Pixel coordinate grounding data
┄┄┄┄┄┄┄┄┄┄

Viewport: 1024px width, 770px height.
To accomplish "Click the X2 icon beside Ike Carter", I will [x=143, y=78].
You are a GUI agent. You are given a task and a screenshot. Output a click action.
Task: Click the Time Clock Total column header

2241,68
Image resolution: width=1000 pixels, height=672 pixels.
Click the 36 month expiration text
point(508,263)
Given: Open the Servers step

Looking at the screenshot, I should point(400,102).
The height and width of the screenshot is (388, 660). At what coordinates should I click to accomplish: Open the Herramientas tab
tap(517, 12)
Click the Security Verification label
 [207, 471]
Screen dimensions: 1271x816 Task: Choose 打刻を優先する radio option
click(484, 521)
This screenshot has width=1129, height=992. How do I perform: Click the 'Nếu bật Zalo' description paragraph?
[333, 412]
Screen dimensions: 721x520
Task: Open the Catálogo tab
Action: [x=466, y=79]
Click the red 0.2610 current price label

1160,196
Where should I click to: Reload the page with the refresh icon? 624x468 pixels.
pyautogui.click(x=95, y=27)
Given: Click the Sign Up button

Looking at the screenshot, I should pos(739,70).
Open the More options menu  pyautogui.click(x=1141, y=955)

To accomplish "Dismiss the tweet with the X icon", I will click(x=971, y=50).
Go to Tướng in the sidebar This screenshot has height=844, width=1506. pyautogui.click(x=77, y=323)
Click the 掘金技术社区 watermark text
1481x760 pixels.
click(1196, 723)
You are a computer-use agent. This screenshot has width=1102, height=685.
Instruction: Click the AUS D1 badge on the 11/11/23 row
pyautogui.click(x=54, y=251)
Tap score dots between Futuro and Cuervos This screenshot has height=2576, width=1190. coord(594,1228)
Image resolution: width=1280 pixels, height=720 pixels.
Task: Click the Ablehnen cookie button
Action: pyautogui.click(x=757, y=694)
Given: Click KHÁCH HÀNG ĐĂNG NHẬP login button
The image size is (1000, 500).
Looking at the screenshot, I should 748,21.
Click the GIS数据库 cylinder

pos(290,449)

┄┄┄┄┄┄┄┄┄┄

## Task details
Locate the lines above that hold the word "agent". Show every one of them.

## Exercise result
You are a GUI agent. You are given a task and a screenshot. Output a click action.
You are a computer-use agent. This screenshot has width=1102, height=685.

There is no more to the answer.